Sifting through the different options in the mortgage market can be very confusing, and the wrong choice can cost someone thousands of dollars.
So, to make the decision more manageable, most people focus on the Annual Percentage Rate, or APR. This number presents the annual cost of the mortgage based on standardized assumptions. Unfortunately, these assumptions are probably not correct for most borrowers in today's world, and can actually lead to the wrong (and extremely more costly) choice.
Dan Melson at Searchlight Crusade explains how this can occur in a recent piece titled why the lowest APR loan isn't necessarily the best.
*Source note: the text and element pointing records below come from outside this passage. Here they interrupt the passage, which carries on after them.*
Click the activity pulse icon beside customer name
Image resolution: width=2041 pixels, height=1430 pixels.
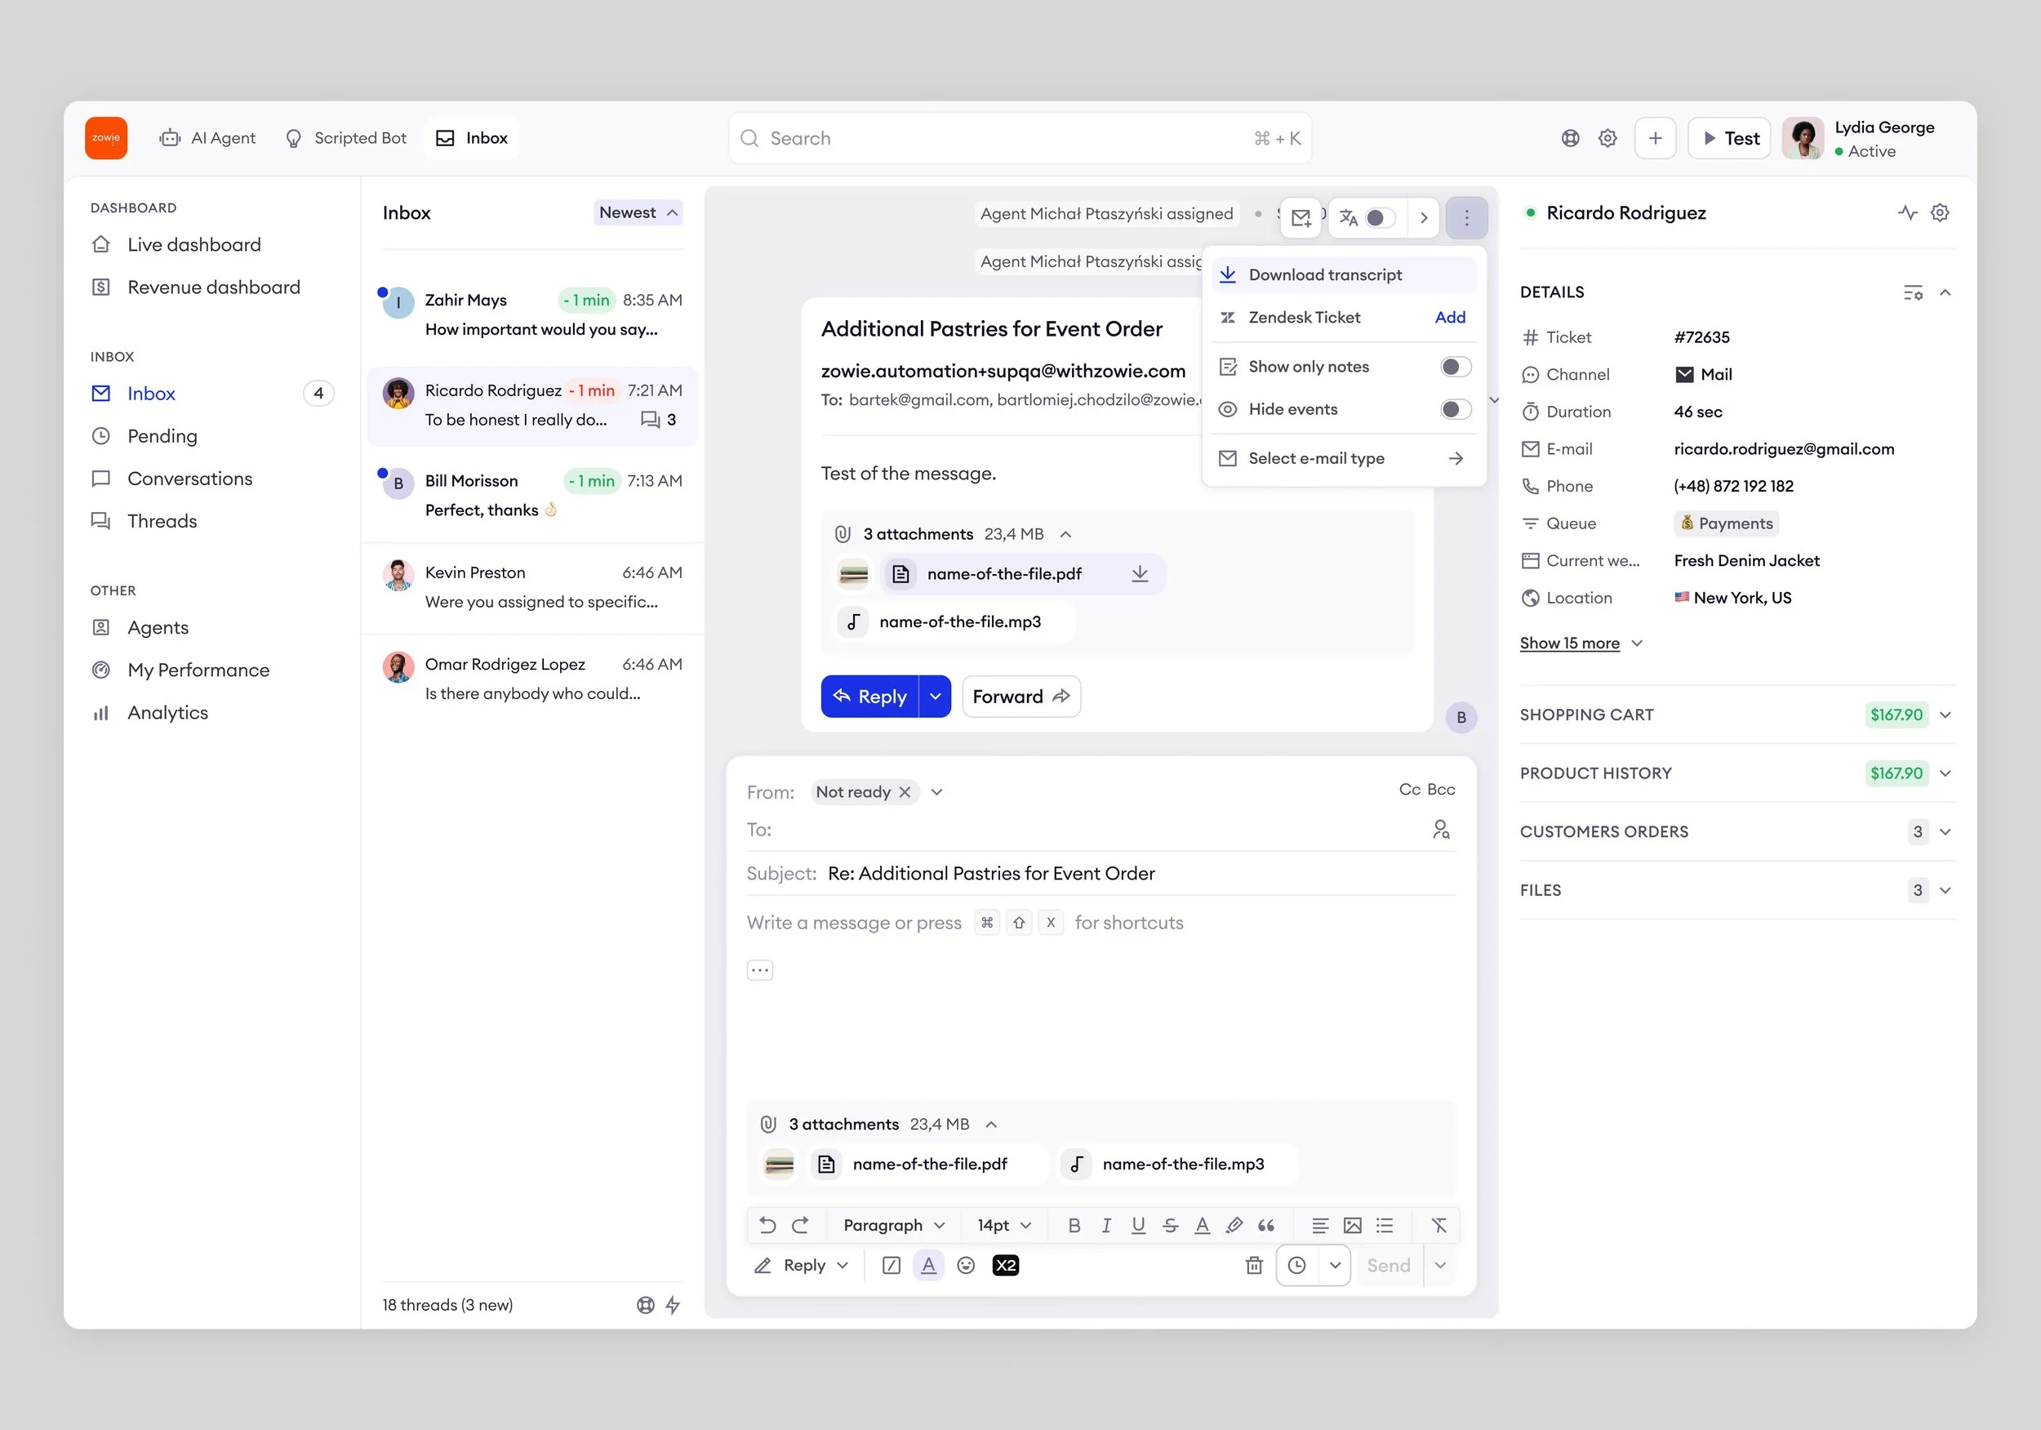1907,213
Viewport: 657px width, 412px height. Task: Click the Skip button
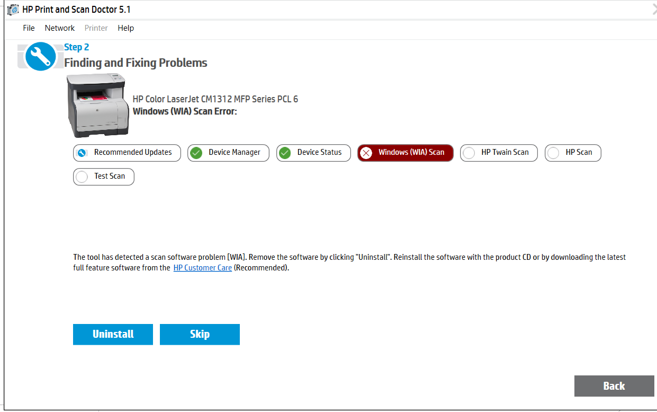coord(200,334)
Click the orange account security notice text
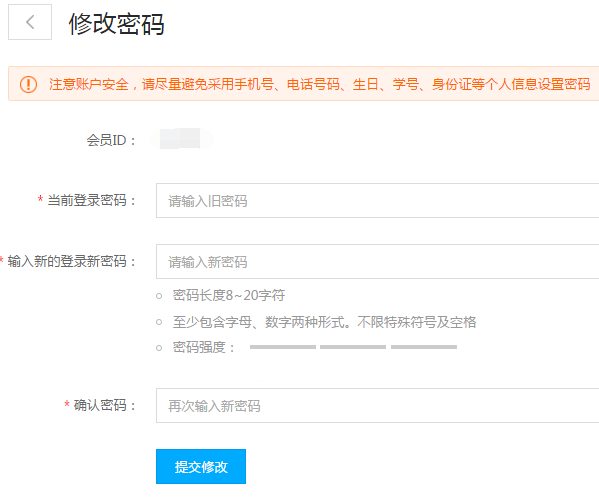599x502 pixels. coord(320,84)
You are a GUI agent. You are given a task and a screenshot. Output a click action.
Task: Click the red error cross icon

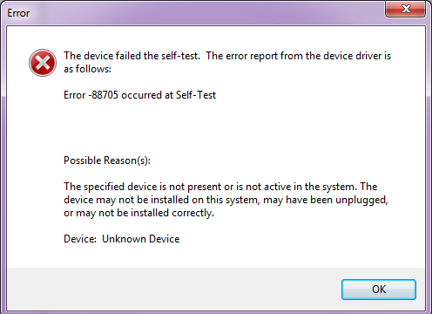click(x=43, y=63)
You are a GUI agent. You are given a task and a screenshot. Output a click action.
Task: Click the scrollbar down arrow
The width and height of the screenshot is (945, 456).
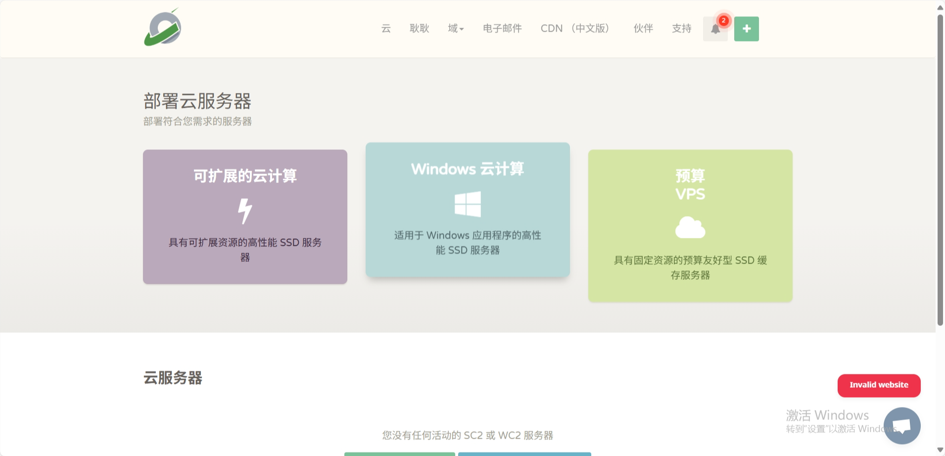click(x=940, y=450)
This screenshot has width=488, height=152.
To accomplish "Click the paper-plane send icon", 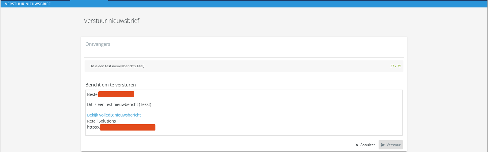I will [383, 145].
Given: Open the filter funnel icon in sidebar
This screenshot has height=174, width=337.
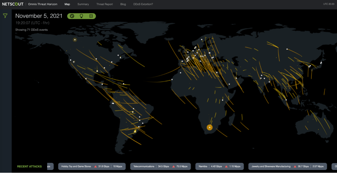Looking at the screenshot, I should [x=6, y=15].
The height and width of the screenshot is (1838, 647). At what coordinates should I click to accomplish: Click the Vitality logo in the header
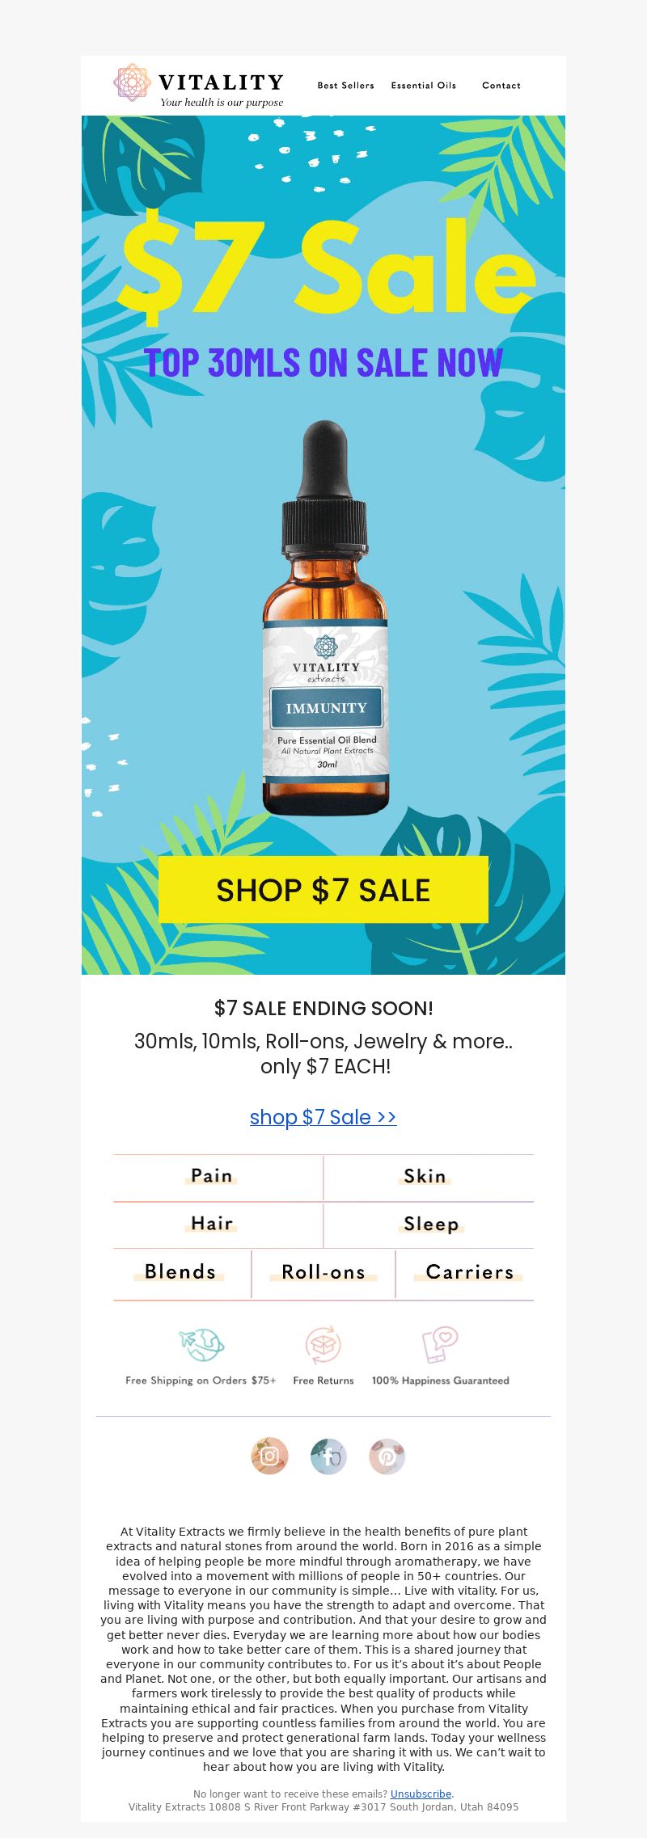198,85
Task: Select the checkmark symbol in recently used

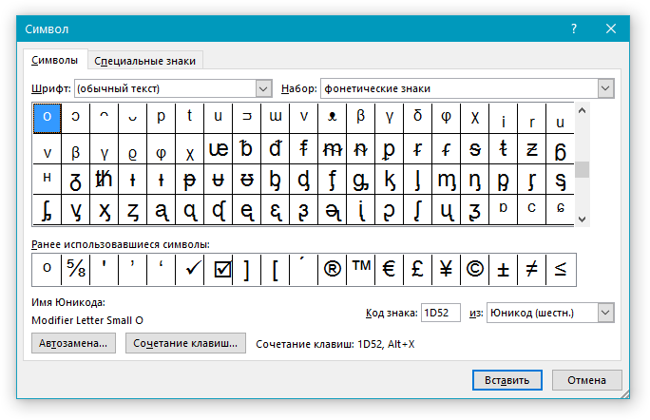Action: coord(190,270)
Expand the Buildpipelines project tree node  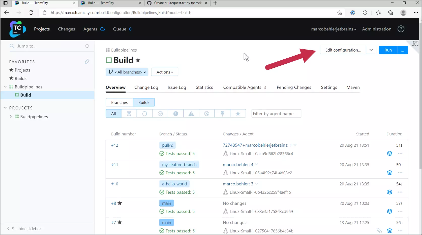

In it he gives some of the background and history behind the concept of APR, and works through a typical case where a loan with a higher APR but lower up-front costs turns out to be significantly better than a higher-cost but lower-APR alternative.
What drives Melson's example is the way APR is calculated -- based on the assumption that the borrower would keep the loan for its full term. In effect, this means that APR assumes that the up-front costs of the loan are amortized out over 30 ears for a typical loan.
But in today's market, the usual loan is either paid off or refinanced about every two or three years. If APR were to be calculated under that assumption, a loan with up-front costs such as points would end up with a significantly higher "effective" APR.
The bottom line - paying up-front costs on a loan could significantly increase your "real" APR (relative to the "Stated" APR) unless you plan on keeping your loan to term, which is highly unlikely for most people today.